Saturday 17 July 2021

Shudder Saturday: Son (2021)

I've only seen one other film from writer-director Ivan Kavanagh, but that film is one I still praise to this day, the superb psychological horror The Canal. Seeing his name pop up at the start of Son immediately piqued my interest. I had no idea what the film was actually about, although knowing what you're getting into isn't necessarily a bad thing, certainly not in this instance anyway.

Andi Matichak plays Laura, mother to a young boy named David (Luke David Blumm). When she is disturbed one evening by a number of people seemingly standing around David while he sleeps, Laura calls the police, which is how she comes to meet an officer named Paul (Emile Hirsch). As nerves start to abate slightly, David then falls into a disturbing physical state, becoming ill in a way that mystifies the nearby hospital and staff. Laura will do anything to make her son better and keep him safe, but that may mean confronting her troubled past, including David's father.

Although it starts off with more than a little sense of mystery, Son is a film that very quickly puts its cards on the table. It actually sits comfortably within one particular subgenre, although fair play to Kavanagh for dressing it up in a way that allows it to feel a bit removed from the norm for a number of scenes. Once the end credits roll, it's not hard to think back over what you've just watched and evaluate it entirely as another psychological horror, especially when you consider the delicate mental state of the main character through most of it.

Matichak is a very solid lead, and gets to show off even more of her talent than she did in Halloween (2018). It helps that she also works well with young Blumm, who has to spend a number of scenes ensuring he looks ill and in the midst of numerous throes of pain. Hirsch is required to do the least of the three leads, and he works better when alongside the other two than when separated from them, but he's perfectly fine in his role. It is, however, the only recent role of his that I could easily imagine being better with someone else in his place. Hirsch is someone I enjoy seeing onscreen, but he does better portraying characters who can still have a bit of naivete about them.

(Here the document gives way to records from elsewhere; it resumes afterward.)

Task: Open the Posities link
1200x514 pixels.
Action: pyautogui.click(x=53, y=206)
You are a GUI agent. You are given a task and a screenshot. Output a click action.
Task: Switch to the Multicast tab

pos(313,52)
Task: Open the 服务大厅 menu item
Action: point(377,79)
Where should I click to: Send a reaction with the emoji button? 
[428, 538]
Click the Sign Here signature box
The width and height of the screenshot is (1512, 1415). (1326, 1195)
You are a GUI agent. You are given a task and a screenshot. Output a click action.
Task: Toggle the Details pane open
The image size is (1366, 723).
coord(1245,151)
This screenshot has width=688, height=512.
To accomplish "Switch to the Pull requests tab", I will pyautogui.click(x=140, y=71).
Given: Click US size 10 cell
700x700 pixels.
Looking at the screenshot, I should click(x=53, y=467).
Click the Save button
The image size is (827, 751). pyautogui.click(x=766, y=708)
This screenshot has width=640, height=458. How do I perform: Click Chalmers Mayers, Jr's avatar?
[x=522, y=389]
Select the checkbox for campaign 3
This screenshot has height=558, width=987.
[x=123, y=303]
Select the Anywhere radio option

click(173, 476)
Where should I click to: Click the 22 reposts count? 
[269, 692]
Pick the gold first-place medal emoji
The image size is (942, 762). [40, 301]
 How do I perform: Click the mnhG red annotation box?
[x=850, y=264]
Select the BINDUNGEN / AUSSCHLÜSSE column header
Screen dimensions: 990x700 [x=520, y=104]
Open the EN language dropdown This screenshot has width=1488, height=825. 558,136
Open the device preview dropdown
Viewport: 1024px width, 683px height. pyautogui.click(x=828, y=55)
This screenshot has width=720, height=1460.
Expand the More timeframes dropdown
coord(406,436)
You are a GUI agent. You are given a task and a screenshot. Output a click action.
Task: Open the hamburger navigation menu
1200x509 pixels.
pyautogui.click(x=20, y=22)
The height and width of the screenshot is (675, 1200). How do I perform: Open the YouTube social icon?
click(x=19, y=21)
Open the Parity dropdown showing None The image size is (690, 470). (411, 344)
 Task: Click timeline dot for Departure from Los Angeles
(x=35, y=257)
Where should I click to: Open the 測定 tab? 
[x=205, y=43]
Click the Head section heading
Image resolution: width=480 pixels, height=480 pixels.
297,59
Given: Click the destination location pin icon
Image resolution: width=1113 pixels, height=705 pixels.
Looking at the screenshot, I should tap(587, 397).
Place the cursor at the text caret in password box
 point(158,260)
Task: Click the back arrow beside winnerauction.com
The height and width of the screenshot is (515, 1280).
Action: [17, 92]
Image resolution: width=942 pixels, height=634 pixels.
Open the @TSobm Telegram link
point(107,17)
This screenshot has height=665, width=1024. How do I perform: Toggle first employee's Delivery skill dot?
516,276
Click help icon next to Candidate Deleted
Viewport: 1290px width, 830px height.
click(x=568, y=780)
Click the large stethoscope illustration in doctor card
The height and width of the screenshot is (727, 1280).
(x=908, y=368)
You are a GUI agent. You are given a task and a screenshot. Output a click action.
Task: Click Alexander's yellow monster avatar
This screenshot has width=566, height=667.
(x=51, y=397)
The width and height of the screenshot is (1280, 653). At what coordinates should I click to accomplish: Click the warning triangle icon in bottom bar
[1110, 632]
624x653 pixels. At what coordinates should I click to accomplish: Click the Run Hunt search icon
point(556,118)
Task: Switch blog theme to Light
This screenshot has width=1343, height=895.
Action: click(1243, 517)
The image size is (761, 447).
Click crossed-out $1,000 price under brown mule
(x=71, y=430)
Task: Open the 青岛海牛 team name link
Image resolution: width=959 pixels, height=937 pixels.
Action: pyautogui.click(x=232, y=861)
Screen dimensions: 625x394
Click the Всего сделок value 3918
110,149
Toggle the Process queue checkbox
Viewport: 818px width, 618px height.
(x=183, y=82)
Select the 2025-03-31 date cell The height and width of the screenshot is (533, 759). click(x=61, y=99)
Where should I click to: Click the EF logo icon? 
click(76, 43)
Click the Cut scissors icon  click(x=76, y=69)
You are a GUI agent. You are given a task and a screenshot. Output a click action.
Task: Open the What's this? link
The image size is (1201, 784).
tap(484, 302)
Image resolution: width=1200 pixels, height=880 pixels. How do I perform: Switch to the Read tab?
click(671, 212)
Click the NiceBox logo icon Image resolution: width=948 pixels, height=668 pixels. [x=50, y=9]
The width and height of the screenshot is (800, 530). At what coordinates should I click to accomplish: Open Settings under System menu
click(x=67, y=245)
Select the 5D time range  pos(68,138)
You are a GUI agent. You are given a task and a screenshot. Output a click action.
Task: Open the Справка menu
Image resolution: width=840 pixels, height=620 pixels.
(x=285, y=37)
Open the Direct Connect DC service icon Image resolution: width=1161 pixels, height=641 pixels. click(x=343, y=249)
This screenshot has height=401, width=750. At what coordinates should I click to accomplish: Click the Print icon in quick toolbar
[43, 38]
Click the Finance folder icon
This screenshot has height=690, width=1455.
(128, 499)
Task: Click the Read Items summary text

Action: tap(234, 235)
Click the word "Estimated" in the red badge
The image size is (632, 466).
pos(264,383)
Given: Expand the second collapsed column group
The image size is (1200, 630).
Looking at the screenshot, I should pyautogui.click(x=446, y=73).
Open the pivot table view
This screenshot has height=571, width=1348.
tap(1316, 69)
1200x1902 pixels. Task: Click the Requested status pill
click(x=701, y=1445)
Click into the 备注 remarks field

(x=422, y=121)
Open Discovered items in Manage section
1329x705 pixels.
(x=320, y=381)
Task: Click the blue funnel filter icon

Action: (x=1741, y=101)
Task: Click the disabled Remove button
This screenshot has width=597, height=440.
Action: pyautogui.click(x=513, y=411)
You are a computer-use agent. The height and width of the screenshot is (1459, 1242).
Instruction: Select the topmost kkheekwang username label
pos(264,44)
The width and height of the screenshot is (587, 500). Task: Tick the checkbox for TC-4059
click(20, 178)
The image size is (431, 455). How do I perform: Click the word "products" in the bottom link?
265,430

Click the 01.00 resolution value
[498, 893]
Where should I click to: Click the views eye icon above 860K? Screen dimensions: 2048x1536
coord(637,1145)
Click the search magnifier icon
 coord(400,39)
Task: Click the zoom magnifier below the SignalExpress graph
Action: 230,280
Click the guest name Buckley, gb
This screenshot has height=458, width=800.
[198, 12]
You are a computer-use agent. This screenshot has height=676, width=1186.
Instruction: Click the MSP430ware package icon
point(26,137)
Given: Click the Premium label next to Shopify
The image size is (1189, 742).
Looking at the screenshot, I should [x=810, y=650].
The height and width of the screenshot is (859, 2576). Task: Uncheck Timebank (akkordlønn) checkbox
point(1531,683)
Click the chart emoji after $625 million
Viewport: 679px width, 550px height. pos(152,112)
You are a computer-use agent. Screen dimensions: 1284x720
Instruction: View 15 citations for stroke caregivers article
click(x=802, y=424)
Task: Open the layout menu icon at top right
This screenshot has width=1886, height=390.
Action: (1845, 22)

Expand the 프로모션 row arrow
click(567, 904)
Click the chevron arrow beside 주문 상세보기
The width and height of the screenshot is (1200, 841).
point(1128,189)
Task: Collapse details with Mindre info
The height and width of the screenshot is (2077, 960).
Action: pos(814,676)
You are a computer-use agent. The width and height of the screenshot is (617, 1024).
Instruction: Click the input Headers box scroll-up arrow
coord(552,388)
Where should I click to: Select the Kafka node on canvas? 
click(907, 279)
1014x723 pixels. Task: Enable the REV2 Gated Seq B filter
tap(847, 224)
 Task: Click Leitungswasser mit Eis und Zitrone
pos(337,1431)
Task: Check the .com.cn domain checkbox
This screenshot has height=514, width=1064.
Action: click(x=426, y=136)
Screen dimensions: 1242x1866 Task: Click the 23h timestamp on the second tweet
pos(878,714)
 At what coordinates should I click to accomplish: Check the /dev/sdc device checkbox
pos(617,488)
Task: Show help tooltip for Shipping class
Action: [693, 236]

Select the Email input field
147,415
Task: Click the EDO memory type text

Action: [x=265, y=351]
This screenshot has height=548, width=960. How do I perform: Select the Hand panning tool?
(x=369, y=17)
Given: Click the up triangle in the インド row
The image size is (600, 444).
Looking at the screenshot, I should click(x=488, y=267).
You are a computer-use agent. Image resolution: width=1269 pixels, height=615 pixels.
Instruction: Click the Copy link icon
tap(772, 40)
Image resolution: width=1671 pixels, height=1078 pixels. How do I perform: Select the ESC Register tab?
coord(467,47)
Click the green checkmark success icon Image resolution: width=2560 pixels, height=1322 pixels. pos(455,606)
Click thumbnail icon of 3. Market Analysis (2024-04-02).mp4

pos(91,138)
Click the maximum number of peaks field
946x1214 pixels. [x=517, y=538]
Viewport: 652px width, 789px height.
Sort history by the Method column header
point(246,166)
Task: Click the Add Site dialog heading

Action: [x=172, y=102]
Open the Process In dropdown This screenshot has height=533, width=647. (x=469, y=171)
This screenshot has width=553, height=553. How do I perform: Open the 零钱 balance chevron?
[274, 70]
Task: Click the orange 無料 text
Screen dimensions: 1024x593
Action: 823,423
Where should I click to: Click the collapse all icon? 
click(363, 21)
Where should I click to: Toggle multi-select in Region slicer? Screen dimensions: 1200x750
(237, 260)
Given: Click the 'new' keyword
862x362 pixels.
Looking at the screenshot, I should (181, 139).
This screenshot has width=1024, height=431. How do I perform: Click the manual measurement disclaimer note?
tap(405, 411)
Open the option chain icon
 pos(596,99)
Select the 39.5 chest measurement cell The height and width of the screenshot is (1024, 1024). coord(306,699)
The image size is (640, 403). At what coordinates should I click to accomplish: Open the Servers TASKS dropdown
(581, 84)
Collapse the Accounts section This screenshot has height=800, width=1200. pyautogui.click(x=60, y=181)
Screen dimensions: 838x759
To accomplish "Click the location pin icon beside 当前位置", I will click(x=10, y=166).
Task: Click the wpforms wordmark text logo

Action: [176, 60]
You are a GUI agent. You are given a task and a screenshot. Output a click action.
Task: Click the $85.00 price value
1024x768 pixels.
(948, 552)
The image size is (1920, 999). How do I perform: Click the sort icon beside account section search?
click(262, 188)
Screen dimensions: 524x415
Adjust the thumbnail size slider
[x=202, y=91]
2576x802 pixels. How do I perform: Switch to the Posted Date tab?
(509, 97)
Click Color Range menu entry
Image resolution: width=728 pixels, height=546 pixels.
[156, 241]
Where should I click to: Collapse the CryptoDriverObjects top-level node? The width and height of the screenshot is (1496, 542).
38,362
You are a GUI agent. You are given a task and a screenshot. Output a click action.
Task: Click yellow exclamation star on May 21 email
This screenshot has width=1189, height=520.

Sadly, Kavanagh makes things a bit too unambiguous and obvious early on, something that he then continues to do right through to the very end of the film. That's a shame, and it's a misjudgement on his part that stops the film from ever being as good as it could be. Despite his best efforts, everything feels predictable and slightly disappointing when you realise that there aren't going to be any major surprises. Mind you, it's definitely not a bad film, and I still look forward to seeing Kavanagh's name appear on anything that I check out.